• **TO DO**
1. In the earnings call excerpt, what amount is given for sales in the third quarter?
2. Reproduce the earnings call excerpt verbatim from "Really pleased with" to "are still increasing.".

• **EXCERPT PROVIDED**
First, the operating earnings per share of $1.08 were an all-time record, eclipsing the previous record of the second quarter 2008 when revenues were still about 4% lower than they are today, and we think that really reflects the improved cost structure and the stronger margins across the company, as well as a lot of the diversification work that we've been doing.

Also, record net income per share of $1.07. Sales for the third quarter were $4.123 billion. Sales up 15%, as I mentioned, from a year ago. End markets up about 11%. And now about 20% -- 27% of our revenues coming from emerging markets, and that's a year-to-year increase of about 20% in emerging markets.

Really pleased with the record segment margins of 14.6%. That eclipsed the previous record of 13.9% last quarter. It would have been 15.2% without the commodity hedge mark-to-market cost. We'll talk more about that. And we think very significantly on a year-to-year basis, that's a 35% incremental when you don't include the ForEx and acquisitions and the mark-to-market numbers. So very much of the top end of the range we have been targeting this year.

Quarterly operating cash flow of $642 million, just missing the all-time record of $644 million in the fourth quarter 2008. And what's particularly significant about that, as we'll all recall, in 2008 we were running off working capital as volumes were declining. We're now in a period of time when volumes are still increasing.

And then finally, we repurchased 2% of the outstanding shares in the third quarter. That's about $275 million we spent doing that, about 7 million shares that we bought back at a price of just over $39 per share.

If we turn to Page 4, talk a little bit about the third quarter guidance that we had provided as well as in our actual results. You recall that we've increased guidance 3 times this year. The most recent was the $0.10 increase for the second half of 2011, which we outlined in our July earnings conference call. So against that increased guidance, we hit the midpoint of our guidance. We mentioned that having bought back shares, there was a slight benefit of that, about $0.01. Our overall cost controls contributed about $0.01. We had a lower tax rate. We'll talk a little bit more about that later, about just over 15% versus the 18% that we had guided to for the quarter. Then the commodity hedge losses of the mark-to-market, about a $0.06 negative, about $23 million in total, and that leads to the $1.08.

[Element and text position data]
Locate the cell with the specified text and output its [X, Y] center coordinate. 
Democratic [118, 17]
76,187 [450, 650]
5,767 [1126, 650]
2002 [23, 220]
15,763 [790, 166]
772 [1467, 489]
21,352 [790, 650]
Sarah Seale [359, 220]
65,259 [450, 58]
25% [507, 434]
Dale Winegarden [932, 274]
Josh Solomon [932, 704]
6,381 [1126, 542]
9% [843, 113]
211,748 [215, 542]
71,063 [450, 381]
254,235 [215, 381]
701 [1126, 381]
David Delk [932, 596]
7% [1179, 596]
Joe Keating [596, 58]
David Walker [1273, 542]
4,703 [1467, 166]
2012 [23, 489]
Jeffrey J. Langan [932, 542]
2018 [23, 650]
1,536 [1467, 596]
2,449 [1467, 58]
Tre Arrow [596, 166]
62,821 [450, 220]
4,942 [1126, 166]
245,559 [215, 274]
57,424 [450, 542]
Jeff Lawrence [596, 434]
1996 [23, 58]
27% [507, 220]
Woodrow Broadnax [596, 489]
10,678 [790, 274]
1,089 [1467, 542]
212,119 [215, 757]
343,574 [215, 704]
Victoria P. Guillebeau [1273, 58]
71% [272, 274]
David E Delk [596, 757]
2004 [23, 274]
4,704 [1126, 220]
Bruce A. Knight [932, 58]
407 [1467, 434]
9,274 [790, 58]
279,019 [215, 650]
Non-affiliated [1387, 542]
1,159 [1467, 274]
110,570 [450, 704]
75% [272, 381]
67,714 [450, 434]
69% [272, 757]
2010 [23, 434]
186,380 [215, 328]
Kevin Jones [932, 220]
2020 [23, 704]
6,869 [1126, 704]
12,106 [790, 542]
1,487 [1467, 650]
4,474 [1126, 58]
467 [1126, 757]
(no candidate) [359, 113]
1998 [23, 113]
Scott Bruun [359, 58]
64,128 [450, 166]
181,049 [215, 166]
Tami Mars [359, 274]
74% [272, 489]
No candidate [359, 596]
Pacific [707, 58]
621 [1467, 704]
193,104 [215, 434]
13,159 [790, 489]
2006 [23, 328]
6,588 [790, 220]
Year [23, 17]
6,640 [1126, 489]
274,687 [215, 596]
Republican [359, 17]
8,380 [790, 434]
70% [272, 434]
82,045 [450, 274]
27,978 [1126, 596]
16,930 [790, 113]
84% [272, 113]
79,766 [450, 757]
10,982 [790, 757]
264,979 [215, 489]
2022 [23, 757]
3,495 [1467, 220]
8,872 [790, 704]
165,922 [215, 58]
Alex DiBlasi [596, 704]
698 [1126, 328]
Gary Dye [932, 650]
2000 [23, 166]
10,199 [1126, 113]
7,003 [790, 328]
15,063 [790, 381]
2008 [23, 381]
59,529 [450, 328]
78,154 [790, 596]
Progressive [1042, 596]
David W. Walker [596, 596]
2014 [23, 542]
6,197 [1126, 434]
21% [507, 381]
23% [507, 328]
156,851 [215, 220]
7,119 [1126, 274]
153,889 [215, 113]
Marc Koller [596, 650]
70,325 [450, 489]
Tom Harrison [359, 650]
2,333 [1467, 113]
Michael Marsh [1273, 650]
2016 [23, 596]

--

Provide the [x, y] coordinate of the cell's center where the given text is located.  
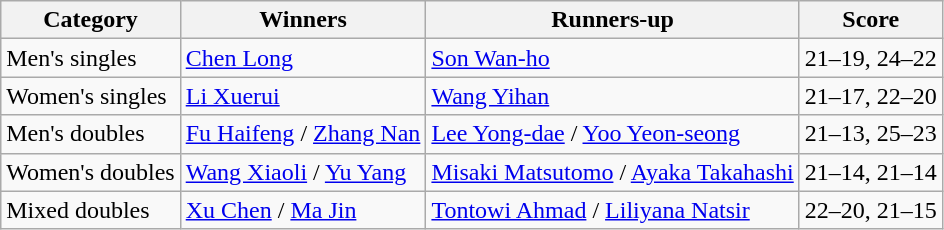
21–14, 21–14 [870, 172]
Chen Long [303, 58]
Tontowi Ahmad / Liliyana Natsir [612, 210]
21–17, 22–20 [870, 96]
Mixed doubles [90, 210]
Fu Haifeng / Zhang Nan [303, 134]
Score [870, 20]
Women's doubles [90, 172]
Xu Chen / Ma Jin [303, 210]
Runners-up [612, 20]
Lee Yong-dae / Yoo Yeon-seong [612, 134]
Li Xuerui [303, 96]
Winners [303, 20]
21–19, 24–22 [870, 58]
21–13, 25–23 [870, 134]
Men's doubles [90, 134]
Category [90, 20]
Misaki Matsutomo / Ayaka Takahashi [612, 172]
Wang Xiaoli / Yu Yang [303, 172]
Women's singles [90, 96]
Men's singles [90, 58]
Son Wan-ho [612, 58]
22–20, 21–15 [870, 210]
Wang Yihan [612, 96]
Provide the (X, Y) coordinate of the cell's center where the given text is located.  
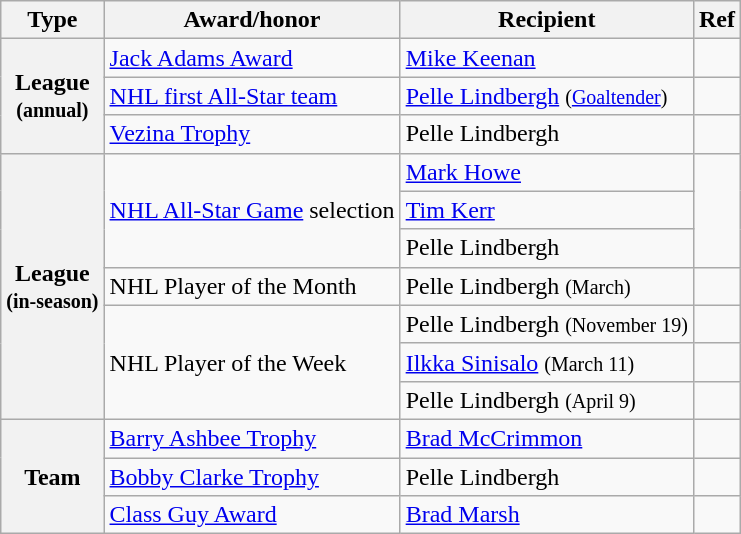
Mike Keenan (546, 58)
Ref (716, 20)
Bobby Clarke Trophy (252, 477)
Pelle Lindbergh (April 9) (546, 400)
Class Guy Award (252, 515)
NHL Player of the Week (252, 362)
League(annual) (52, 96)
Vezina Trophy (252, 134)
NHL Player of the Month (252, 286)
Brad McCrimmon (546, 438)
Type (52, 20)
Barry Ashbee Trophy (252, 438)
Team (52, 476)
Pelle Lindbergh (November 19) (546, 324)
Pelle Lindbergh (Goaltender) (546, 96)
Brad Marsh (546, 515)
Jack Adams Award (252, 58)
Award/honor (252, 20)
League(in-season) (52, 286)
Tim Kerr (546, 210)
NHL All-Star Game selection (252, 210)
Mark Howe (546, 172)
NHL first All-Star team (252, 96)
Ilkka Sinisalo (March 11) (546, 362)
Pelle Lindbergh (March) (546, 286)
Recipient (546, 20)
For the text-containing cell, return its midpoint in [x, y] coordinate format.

...

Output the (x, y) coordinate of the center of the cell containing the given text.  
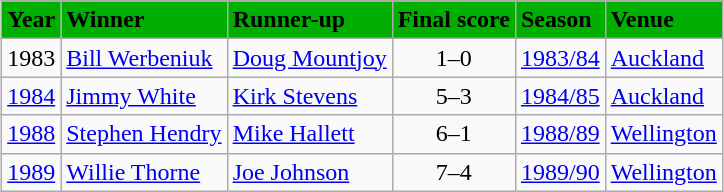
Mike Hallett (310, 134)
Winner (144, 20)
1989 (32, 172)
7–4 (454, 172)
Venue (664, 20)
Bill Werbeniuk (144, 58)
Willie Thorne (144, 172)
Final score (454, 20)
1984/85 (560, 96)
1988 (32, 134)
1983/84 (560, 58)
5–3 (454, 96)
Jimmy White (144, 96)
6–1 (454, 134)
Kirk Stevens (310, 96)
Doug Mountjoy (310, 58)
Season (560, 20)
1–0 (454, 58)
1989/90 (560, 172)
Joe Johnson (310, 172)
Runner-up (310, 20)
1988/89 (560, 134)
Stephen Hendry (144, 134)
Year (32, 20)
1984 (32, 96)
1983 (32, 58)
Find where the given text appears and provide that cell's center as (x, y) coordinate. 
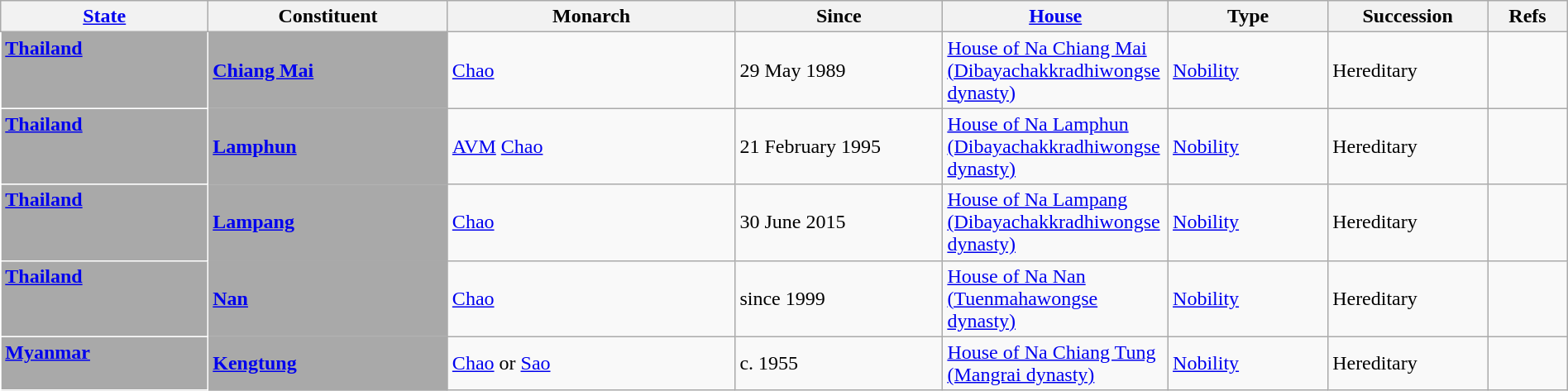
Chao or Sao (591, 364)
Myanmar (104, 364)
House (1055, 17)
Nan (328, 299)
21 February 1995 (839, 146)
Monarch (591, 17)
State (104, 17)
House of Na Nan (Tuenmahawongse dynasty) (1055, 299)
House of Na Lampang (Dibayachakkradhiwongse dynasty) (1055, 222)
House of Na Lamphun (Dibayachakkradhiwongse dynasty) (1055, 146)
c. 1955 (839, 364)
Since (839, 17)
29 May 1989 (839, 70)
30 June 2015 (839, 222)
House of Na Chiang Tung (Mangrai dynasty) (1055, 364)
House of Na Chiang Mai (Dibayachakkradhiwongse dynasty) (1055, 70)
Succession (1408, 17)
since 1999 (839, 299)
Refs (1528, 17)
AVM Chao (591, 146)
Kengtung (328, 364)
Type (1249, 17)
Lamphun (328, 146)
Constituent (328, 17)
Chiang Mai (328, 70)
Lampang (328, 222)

• **SOLVED PROBLEMS**
1. $4.123 billion.

2.
Really pleased with the record segment margins of 14.6%. That eclipsed the previous record of 13.9% last quarter. It would have been 15.2% without the commodity hedge mark-to-market cost. We'll talk more about that. And we think very significantly on a year-to-year basis, that's a 35% incremental when you don't include the ForEx and acquisitions and the mark-to-market numbers. So very much of the top end of the range we have been targeting this year.

Quarterly operating cash flow of $642 million, just missing the all-time record of $644 million in the fourth quarter 2008. And what's particularly significant about that, as we'll all recall, in 2008 we were running off working capital as volumes were declining. We're now in a period of time when volumes are still increasing.